[Passage]
##########

# Will There Ever Be More Non-Map Villagers?



## Emolga59 (Dec 6, 2019)

The question's in the title. I'd rather not have more maps just because I like crafting stuff for villagers instead of using so much essence. I do like the idea for maps, I just don't like how they did it if you know what I mean.


----------



## Alienfish (Dec 7, 2019)

I dunno, they seem to be pretty money greedy and mostly do reissues these days so.. I'd love if Sanrio came back though which I doubt but who knows.

But yeah I'd def like more to be added, especially Shep and if they could make some sprites for the old e+ that'd be the bomb.


----------



## Ossiran (Dec 7, 2019)

I want to say yes, but I'm going to say no. We haven't had any non-map villagers in a looooong time. Now, we've had villagers like the Sanrio characters who were maps but tied to achievements instead of maps. We might get more of those, but I think maps are here to stay unless they decide to say "Screw it!" and release all the remaining villagers at once. Tying them to Gulliver means people have to play longer.


----------



## Snowesque (Dec 7, 2019)

I would think no as well.
It is more beneficial for them to add a more pay options to "free" content rather than just giving it to you like before. I could see them doing it the older way once in a long while as some promotional thing, or if it is a special circumstance.


----------



## Corndoggy (Dec 7, 2019)

sadly no, it engages people more to use maps, as well as contributing to the need of leaf tickets to be able to complete the maps, my only hope is they release more villagers i like through the maps or otherwise i just wont see them in pocket camp


----------



## Emolga59 (Dec 7, 2019)

Looking at it, everyone thinks they will only release maps including myself.


----------



## skarmoury (Dec 8, 2019)

Yeah, I don't think so either.

##########

[Dataset extract]
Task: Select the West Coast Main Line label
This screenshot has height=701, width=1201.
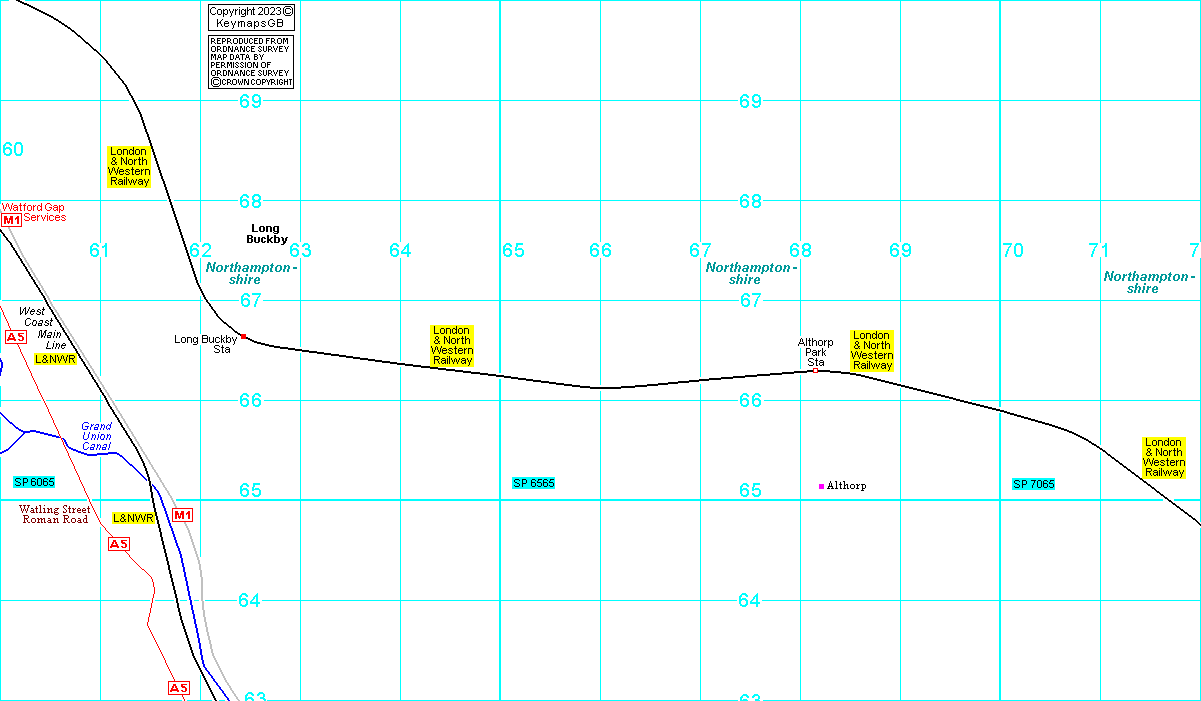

##########

[Requests]
1. Reproduce the part of the thread between "I want to say" and "to play longer.", inclusive.
2. Summarize the thread in two sentences.
3. Answer these questions about the thread:
(a) Which villager does Alienfish especially want added?
(b) According to Ossiran, what does tying villagers to Gulliver make people do?
(c) What does Corndoggy say the maps create a need for?

[Answers to the exercises]
1.
I want to say yes, but I'm going to say no. We haven't had any non-map villagers in a looooong time. Now, we've had villagers like the Sanrio characters who were maps but tied to achievements instead of maps. We might get more of those, but I think maps are here to stay unless they decide to say "Screw it!" and release all the remaining villagers at once. Tying them to Gulliver means people have to play longer.

2. Emolga59 asks whether more villagers will be released without maps, preferring to craft items for villagers rather than spend so much essence. Most replies expect maps to stay because they keep people engaged and playing longer and drive the need for leaf tickets, and Emolga59 concludes that everyone, the original poster included, thinks only map villagers will be released.

3.
(a) Shep.
(b) Play longer.
(c) Leaf tickets.